* _WORK TO BE COMPLETED_:
Please return each line of the listing exactly as given.

- - - - - - -

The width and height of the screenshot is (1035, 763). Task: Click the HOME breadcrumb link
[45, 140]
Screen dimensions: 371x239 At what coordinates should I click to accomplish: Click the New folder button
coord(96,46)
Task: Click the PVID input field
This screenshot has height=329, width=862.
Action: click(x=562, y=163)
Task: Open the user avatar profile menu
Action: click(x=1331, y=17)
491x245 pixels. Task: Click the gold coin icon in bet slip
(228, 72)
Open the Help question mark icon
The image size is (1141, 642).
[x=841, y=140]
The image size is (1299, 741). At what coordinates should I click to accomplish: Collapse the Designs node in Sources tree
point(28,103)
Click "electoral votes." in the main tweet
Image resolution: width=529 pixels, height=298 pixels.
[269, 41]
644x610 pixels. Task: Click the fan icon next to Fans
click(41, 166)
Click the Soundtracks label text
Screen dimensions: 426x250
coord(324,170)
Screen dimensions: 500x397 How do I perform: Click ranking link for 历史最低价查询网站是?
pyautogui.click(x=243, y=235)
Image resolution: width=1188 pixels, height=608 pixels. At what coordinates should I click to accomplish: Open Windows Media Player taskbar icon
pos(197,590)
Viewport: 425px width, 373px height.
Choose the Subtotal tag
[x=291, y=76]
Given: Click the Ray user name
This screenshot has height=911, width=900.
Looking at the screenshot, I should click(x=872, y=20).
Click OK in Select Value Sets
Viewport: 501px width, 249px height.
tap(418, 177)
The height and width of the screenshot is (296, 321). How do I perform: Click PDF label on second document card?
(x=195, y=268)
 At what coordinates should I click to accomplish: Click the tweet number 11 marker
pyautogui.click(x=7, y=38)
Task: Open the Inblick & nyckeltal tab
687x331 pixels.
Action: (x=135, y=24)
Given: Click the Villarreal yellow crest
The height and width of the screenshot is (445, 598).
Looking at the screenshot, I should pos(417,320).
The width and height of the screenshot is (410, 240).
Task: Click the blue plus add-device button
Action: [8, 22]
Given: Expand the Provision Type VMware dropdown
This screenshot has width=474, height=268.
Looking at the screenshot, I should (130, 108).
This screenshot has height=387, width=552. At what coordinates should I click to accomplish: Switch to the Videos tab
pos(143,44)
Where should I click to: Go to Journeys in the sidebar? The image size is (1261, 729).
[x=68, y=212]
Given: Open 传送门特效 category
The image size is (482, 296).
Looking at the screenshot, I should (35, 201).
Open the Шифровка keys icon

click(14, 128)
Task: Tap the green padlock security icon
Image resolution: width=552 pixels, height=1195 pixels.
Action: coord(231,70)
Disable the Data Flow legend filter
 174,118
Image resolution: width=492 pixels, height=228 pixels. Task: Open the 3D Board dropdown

- - - - - - -

* _EXERCISE RESULT_:
The width and height of the screenshot is (1035, 763). Task: Click the HOME breadcrumb link
[45, 140]
Screen dimensions: 371x239 At what coordinates should I click to accomplish: Click the New folder button
coord(96,46)
Task: Click the PVID input field
This screenshot has height=329, width=862.
Action: click(x=562, y=163)
Task: Open the user avatar profile menu
Action: click(x=1331, y=17)
491x245 pixels. Task: Click the gold coin icon in bet slip
(228, 72)
Open the Help question mark icon
The image size is (1141, 642).
[x=841, y=140]
The image size is (1299, 741). At what coordinates should I click to accomplish: Collapse the Designs node in Sources tree
point(28,103)
Click "electoral votes." in the main tweet
Image resolution: width=529 pixels, height=298 pixels.
[269, 41]
644x610 pixels. Task: Click the fan icon next to Fans
click(41, 166)
Click the Soundtracks label text
Screen dimensions: 426x250
coord(324,170)
Screen dimensions: 500x397 How do I perform: Click ranking link for 历史最低价查询网站是?
pyautogui.click(x=243, y=235)
Image resolution: width=1188 pixels, height=608 pixels. At what coordinates should I click to accomplish: Open Windows Media Player taskbar icon
pos(197,590)
Viewport: 425px width, 373px height.
Choose the Subtotal tag
[x=291, y=76]
Given: Click the Ray user name
This screenshot has height=911, width=900.
Looking at the screenshot, I should click(x=872, y=20).
Click OK in Select Value Sets
Viewport: 501px width, 249px height.
tap(418, 177)
The height and width of the screenshot is (296, 321). How do I perform: Click PDF label on second document card?
(x=195, y=268)
 At what coordinates should I click to accomplish: Click the tweet number 11 marker
pyautogui.click(x=7, y=38)
Task: Open the Inblick & nyckeltal tab
687x331 pixels.
Action: (x=135, y=24)
Given: Click the Villarreal yellow crest
The height and width of the screenshot is (445, 598).
Looking at the screenshot, I should pos(417,320).
The width and height of the screenshot is (410, 240).
Task: Click the blue plus add-device button
Action: [8, 22]
Given: Expand the Provision Type VMware dropdown
This screenshot has width=474, height=268.
Looking at the screenshot, I should (130, 108).
This screenshot has height=387, width=552. At what coordinates should I click to accomplish: Switch to the Videos tab
pos(143,44)
Where should I click to: Go to Journeys in the sidebar? The image size is (1261, 729).
[x=68, y=212]
Given: Open 传送门特效 category
The image size is (482, 296).
Looking at the screenshot, I should (35, 201).
Open the Шифровка keys icon

click(14, 128)
Task: Tap the green padlock security icon
Image resolution: width=552 pixels, height=1195 pixels.
Action: coord(231,70)
Disable the Data Flow legend filter
 174,118
Image resolution: width=492 pixels, height=228 pixels. Task: Open the 3D Board dropdown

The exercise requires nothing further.